OBJECTIVE ▸ Rewrite the stretch from the line containing "The width and height of the screenshot is (673, 900)." through the end of the entries as a numbered list, with blank lines and pictures left out.

SOURCE MATERIAL ▸
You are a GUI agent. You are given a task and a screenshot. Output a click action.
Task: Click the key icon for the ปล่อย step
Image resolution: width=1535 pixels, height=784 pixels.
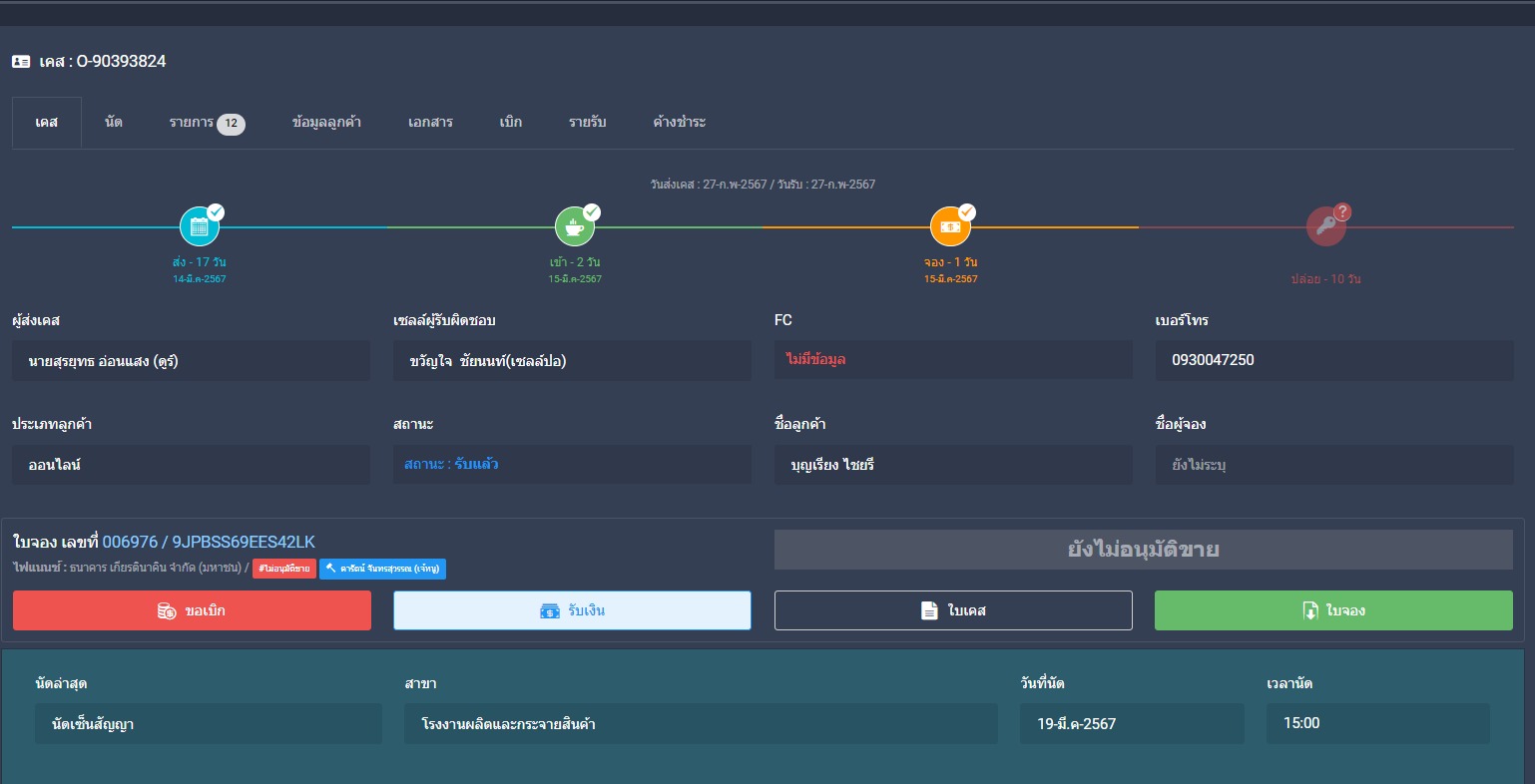[x=1325, y=227]

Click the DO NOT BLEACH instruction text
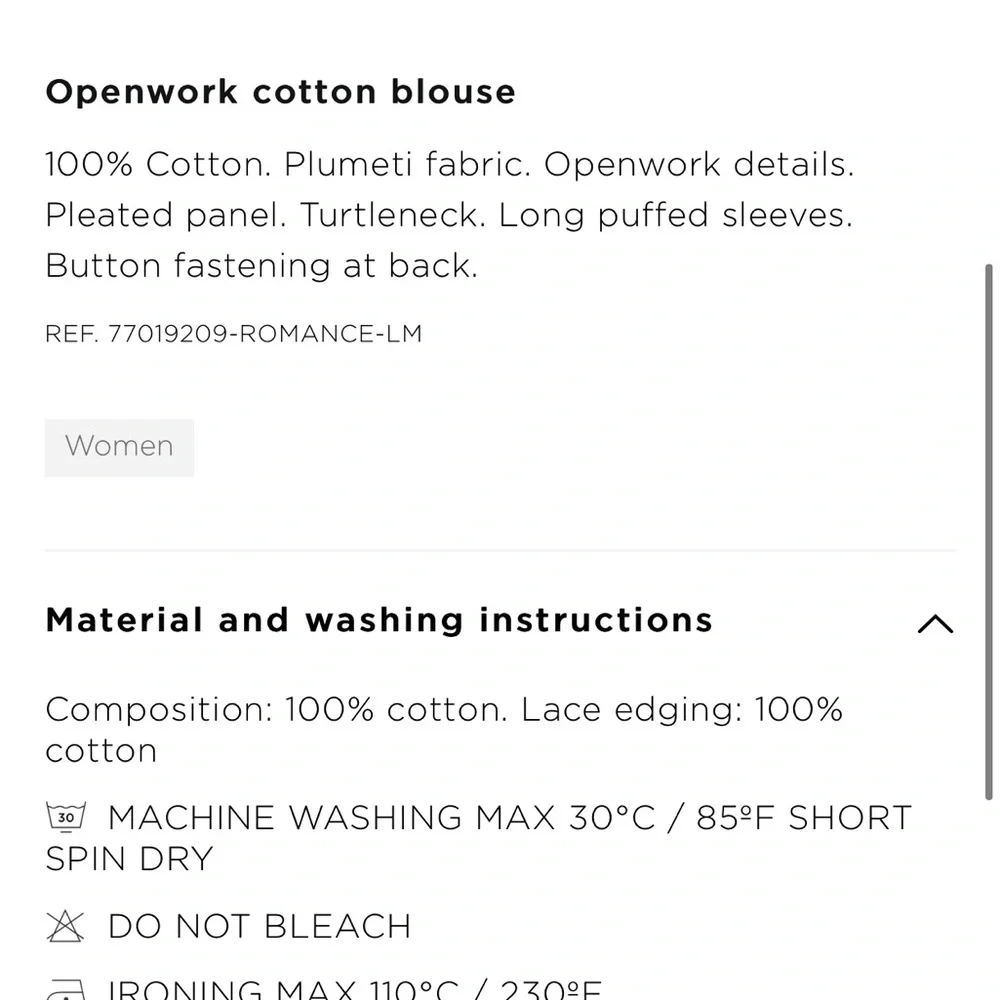pyautogui.click(x=260, y=927)
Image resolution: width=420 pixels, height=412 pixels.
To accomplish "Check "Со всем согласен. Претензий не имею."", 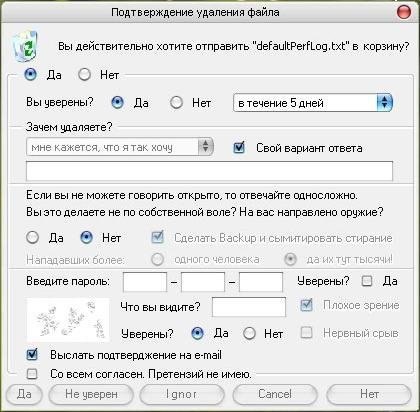I will point(32,374).
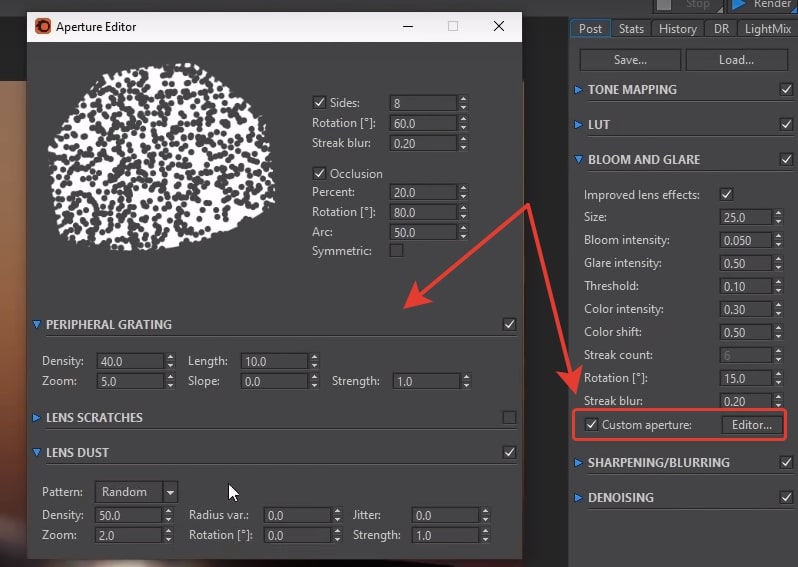Enable the Lens Scratches checkbox
The width and height of the screenshot is (798, 567).
(509, 417)
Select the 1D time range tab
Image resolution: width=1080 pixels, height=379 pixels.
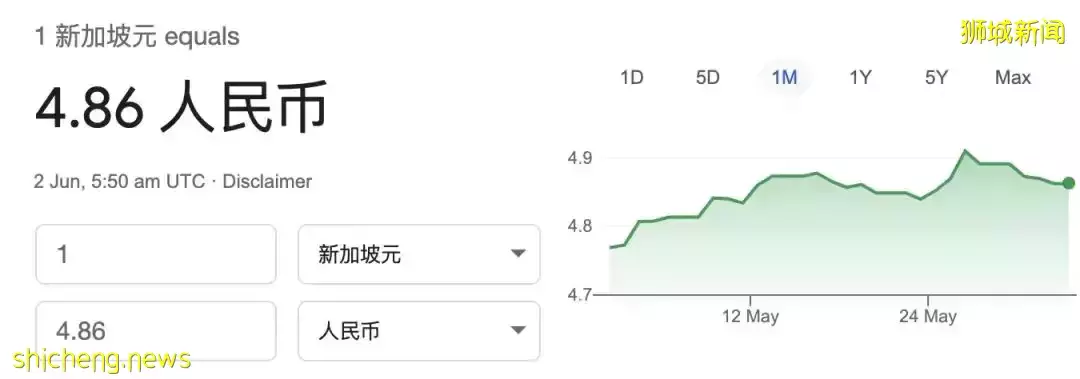point(631,77)
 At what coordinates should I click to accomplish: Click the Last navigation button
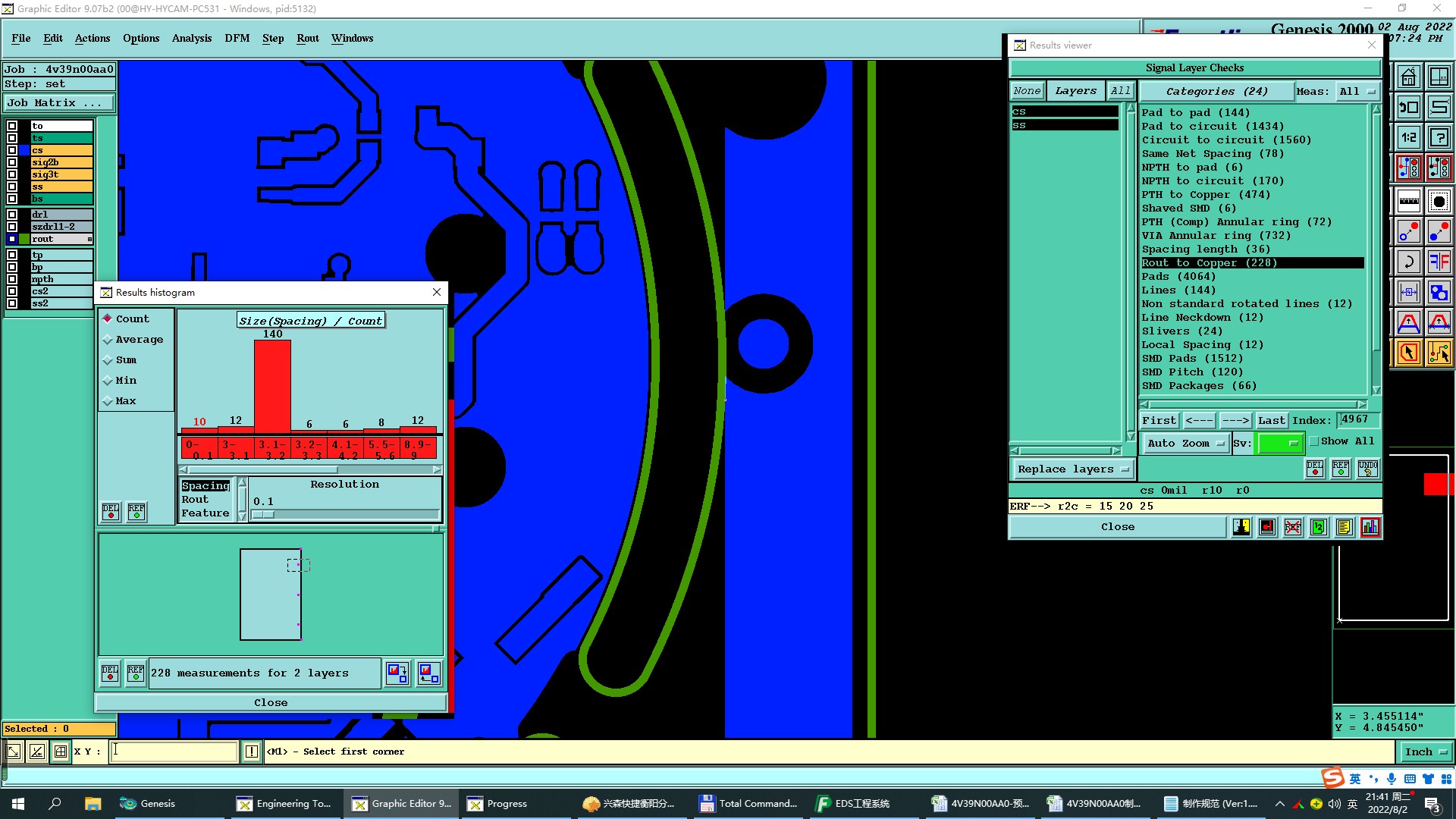1271,420
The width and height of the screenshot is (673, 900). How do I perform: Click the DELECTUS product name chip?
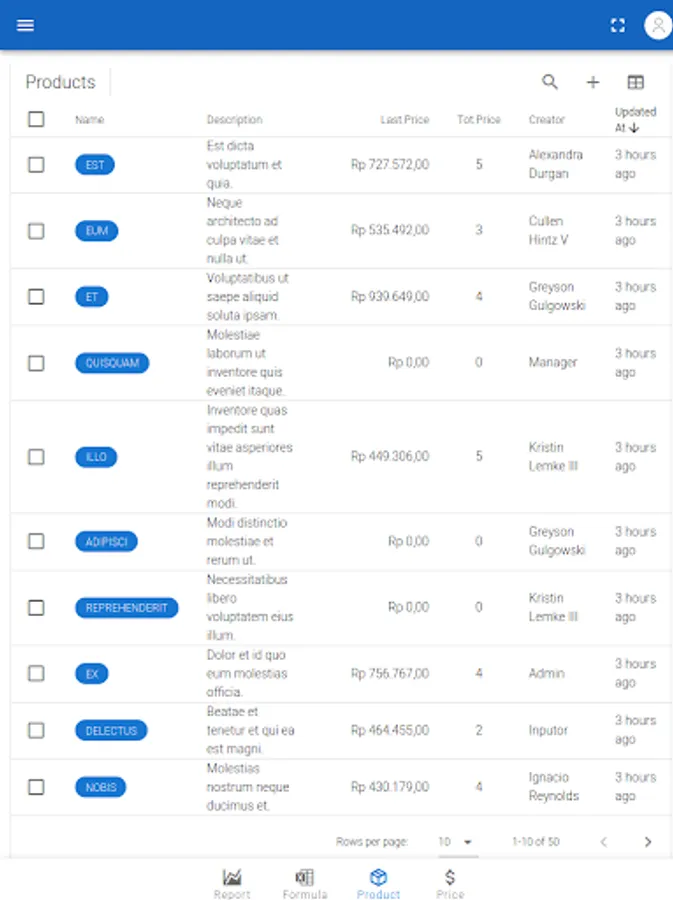point(111,731)
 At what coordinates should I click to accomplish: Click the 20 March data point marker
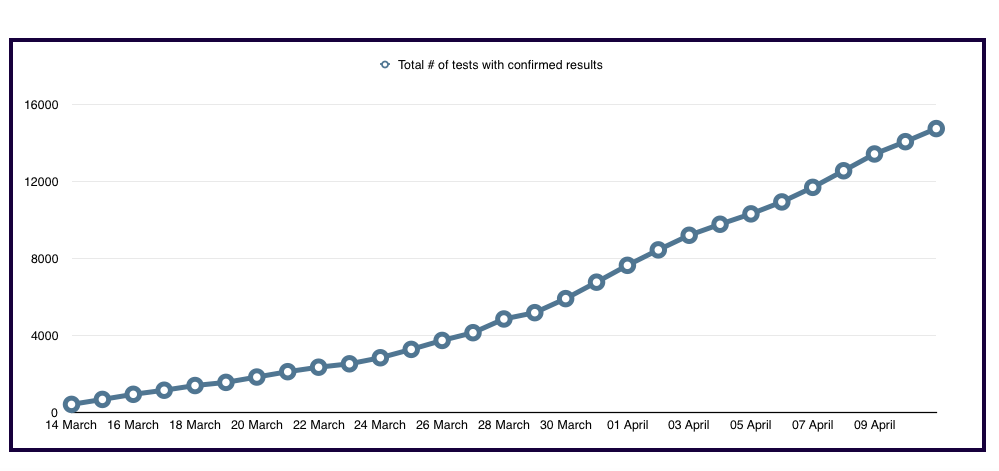tap(257, 377)
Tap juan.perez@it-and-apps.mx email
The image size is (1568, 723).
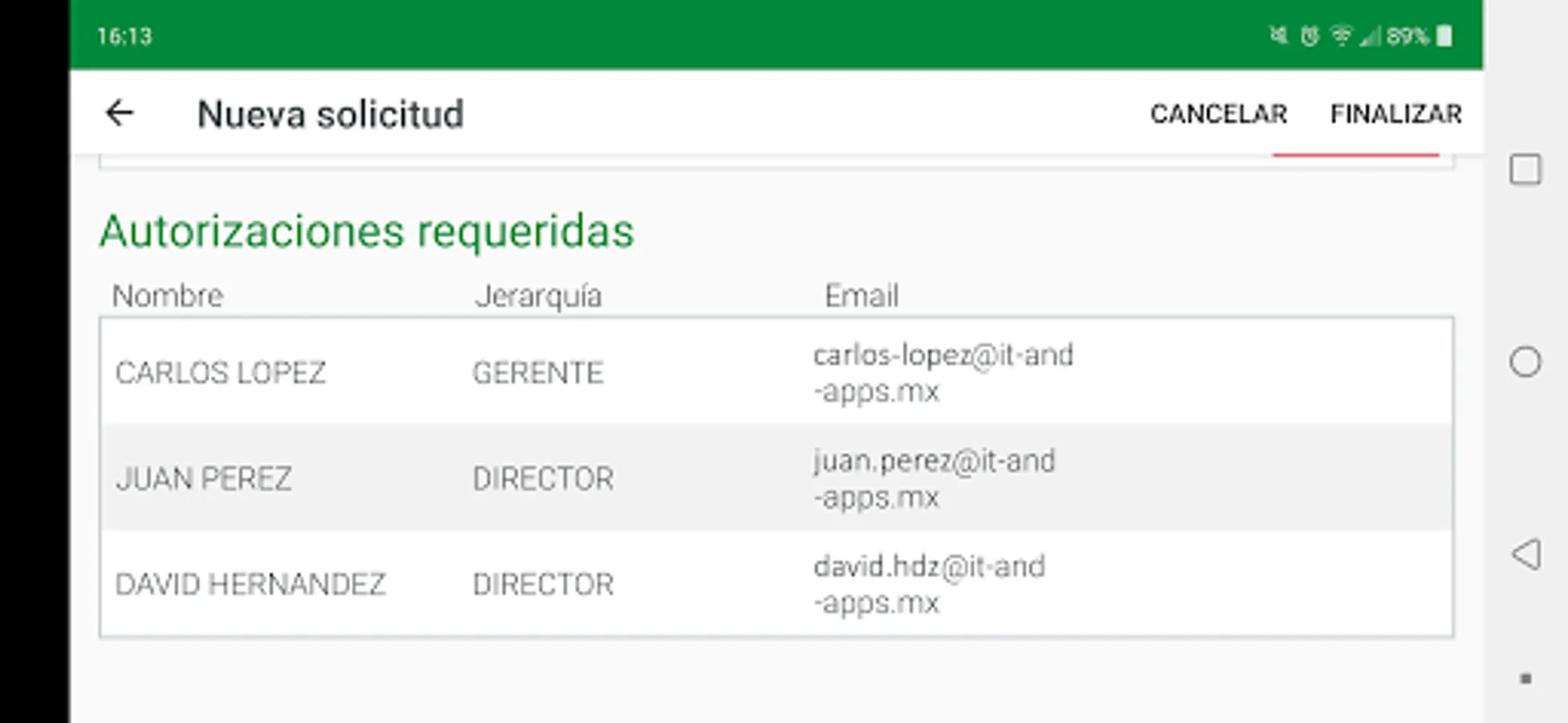click(x=934, y=479)
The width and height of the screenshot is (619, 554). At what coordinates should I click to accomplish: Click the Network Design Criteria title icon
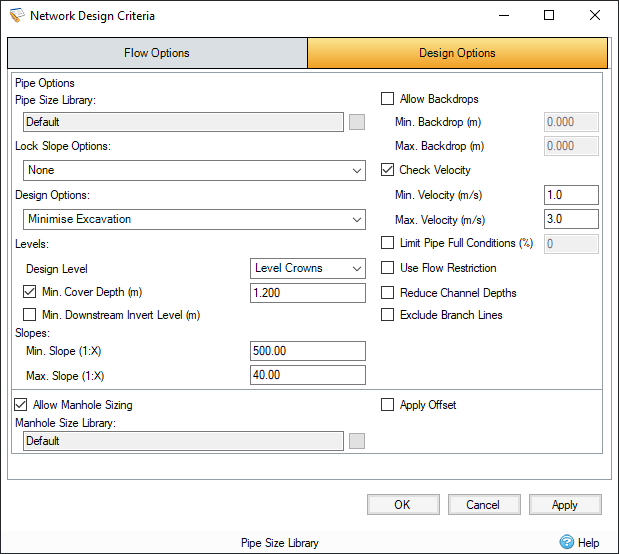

EXERCISE SOLUTION ▸
1. The width and height of the screenshot is (673, 900). How do I perform: Click the DELECTUS product name chip?
2. point(111,731)
3.  At what coordinates should I click to accomplish: Click the 20 March data point marker
4. tap(257, 377)
5. Tap juan.perez@it-and-apps.mx email
6. The image size is (1568, 723).
7. click(x=934, y=479)
8. The width and height of the screenshot is (619, 554). At what coordinates should I click to accomplish: Click the Network Design Criteria title icon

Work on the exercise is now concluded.